Читаем Есенин глазами женщин полностью

Сел, подытожил, что ждет в будущем и ради чего можно принять это? Ради стихов, ради того, чтобы дать больше, чем дано. А дал не то, что мог бы дать, об этом он сам сказал («Русь уходящая»). Наверстать и исправить в сложившихся условиях казалось невозможным. Не пить, при той жуткой опустошенности, не мог. Не было ни одной зацепки. И в этот момент инстинкт жизни уступил место воле к избавлению и покою.

Что ж, если целью были: слава, богатство и счастье, а это оказалось пустым делом, зачем тянуть дальше?

И вместе с тем – пройди эта ночь, быть может, несколько раз такие ночи могли повториться, но пройди они мимо, не останься он один, он мог бы еще прожить и выбраться из омута. Через 1–2 года он бы перебесился, успокоился, простившись с молодостью, как-то перебродив за эти 1–2 года, мог бы найти другие ценности в жизни.

Несомненно, мысли о конце у него не раз бывали. Взять хотя бы стихотворение:

Ну целуй меня, целуй,Не в ладу с холодной волейКипяток сердечных струй.

Но было и другое:

Но, обреченный на гоненье,Еще я долго буду петь…

Что такие моменты бывали, видно по стихам, но в них же видны и другие:

Мне пока умирать еще рано.Ну, а если есть грусть – не беда!..

То же есть и в «В …..[48]

Нельзя все оценивать, подгоняя к случившемуся концу. Как и у всех – настроения чередовались, отчаяние и безразличие сменялись радостью. Во многих <стихах>, правда, есть грусть, но она не от отчаяния, а скорее от любви к жизни и невозможности примириться с сознанием, что все имеет свой предел, что, как ни радей, все равно оборвется.


Я знаю, я вижу, как он остался один в номере, сел и стал разбирать и мысли, и бумаги. Была острая безнадежность. И знаю еще: уже оттолкнув тумбу, он опомнился, осознал, хотел вернуться и схватился за трубу. Было поздно. Мать (Т<атьяна> Ф<едоровна>) говорит – берег лицо – тогда бы он не держался за горячую трубу, а отталкивался бы об стену.


Мариенгоф был настоящим другом Сергею.

Как Крученых подлизывался к Сергею (это когда Крученых приехал в Москву).


Хорошим для С. был Марцел Рабинович (это Аня пусть запишет). (Как отнесся к помещению в санаторий на Полянке (17 декабря 1923 г., Б. Полянка, 52, угловая комната во двор, 2-й этаж), отвез в Шереметевскую больницу и вообще не тянул пить.)


Перед выходом из санатория на Полянке сказала С.: «Вы ничем мне не обязаны.

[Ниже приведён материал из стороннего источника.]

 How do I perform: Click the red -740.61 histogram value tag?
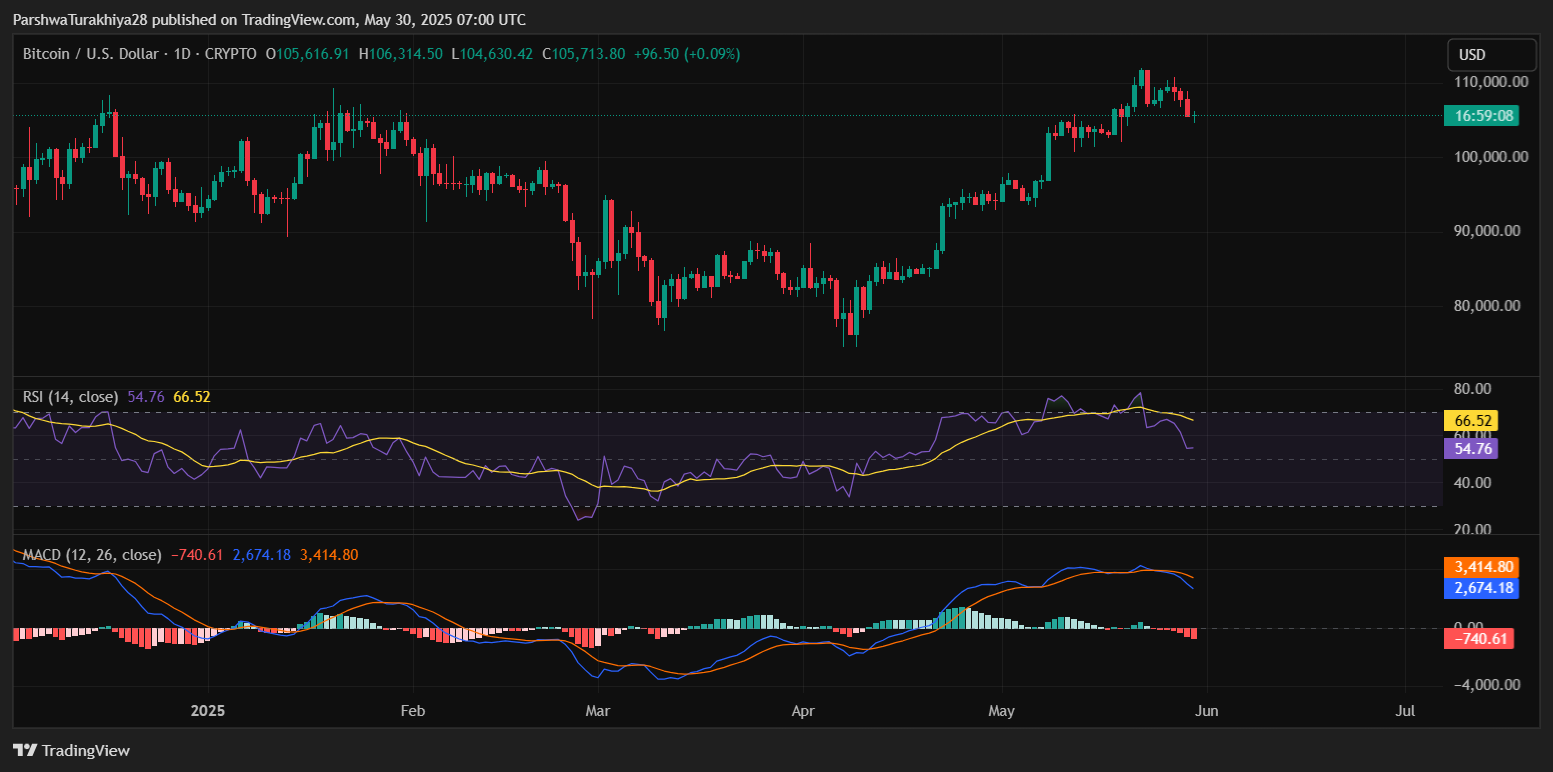pos(1479,638)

Если вы почему-либо не хотите возвращаться ко мне на Никитскую – не бойтесь, скажите только прямо. Помните, что вы свободны, и я никак и никогда не посягну на вашу свободу».

* * *

<Последние полторы строки густо зачеркнуты и не поддаются прочтению.>

А. Л. Миклашевская

Встречи с поэтом

Сложное это было время, бурное, противоречивое… Во всех концах Москвы – в клубах, в кафе, в театрах – выступали поэты, писатели, художники, режиссеры самых разнообразных направлений. Устраивались бесчисленные диспуты. Было в них много и надуманного и нездорового.

Сложная была жизнь и у Сергея Есенина – и творческая и личная. Все навязанное, наносное столкнулось с его настоящей сущностью, с настоящим восприятием всего нового. И тоже и бурлило и кипело.

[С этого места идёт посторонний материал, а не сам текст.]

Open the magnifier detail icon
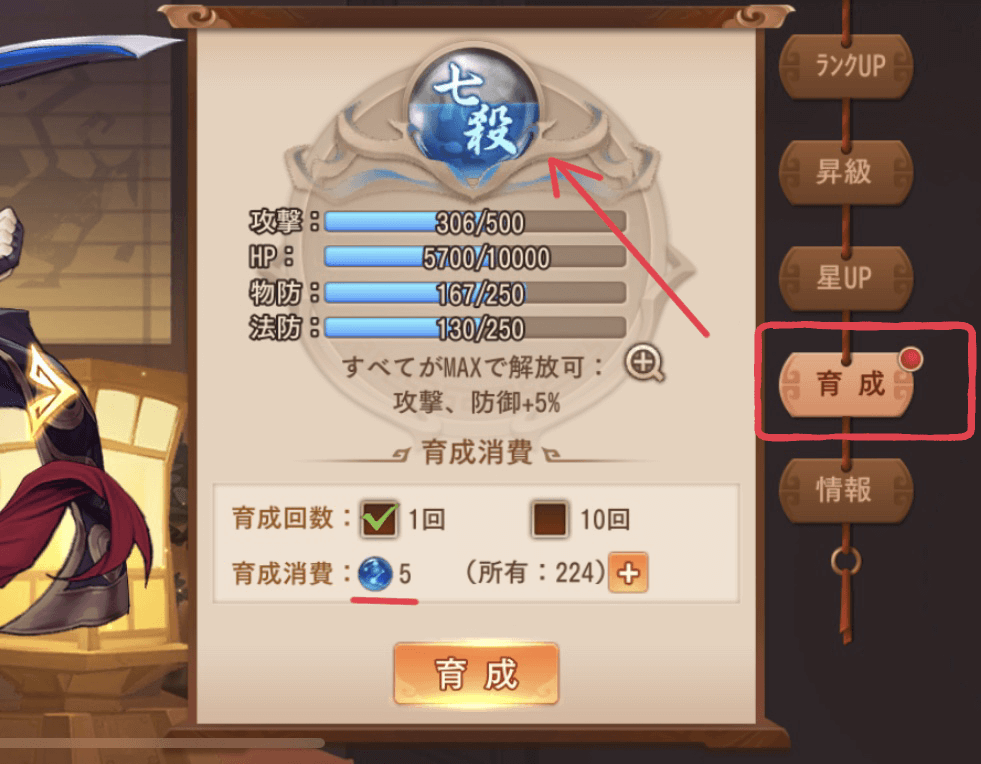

Познакомила меня с Есениным актриса Московского камерного театра Анна Борисовна Никритина, жена известного в то время имажиниста Анатолия Мариенгофа. Мы встретили поэта на улице Горького (тогда Тверской). Он шел быстро, бледный, сосредоточенный… Сказал: «Иду мыть голову. Вызывают в Кремль». У него были красивые волосы – пышные, золотые… На меня он почти не взглянул.

Это было в конце лета 1923 года, вскоре после его возвращения из поездки за границу с Дункан.

С Никритиной мы работали в Московском камерном театре. Нас еще больше объединило то, что мы обе не поехали с театром за границу: она потому, что Таиров не согласился взять визу и на Мариенгофа, я из-за сына.

С Никритиной мы были дружны и связаны новой работой. У них-то по-настоящему я и встретилась с Есениным. Он жил в этой же квартире.

В один из вечеров Есенин повез меня в мастерскую Коненкова. Обратно шли пешком. Долго бродили по Москве. Он был счастлив, что вернулся домой, в Россию. Радовался всему как ребенок. Трогал руками дома, деревья… Уверял, что все, даже небо и луна, другие, чем там, у них. Рассказывал, как ему трудно было за границей.

И вот наконец он все-таки удрал! Он – в Москве.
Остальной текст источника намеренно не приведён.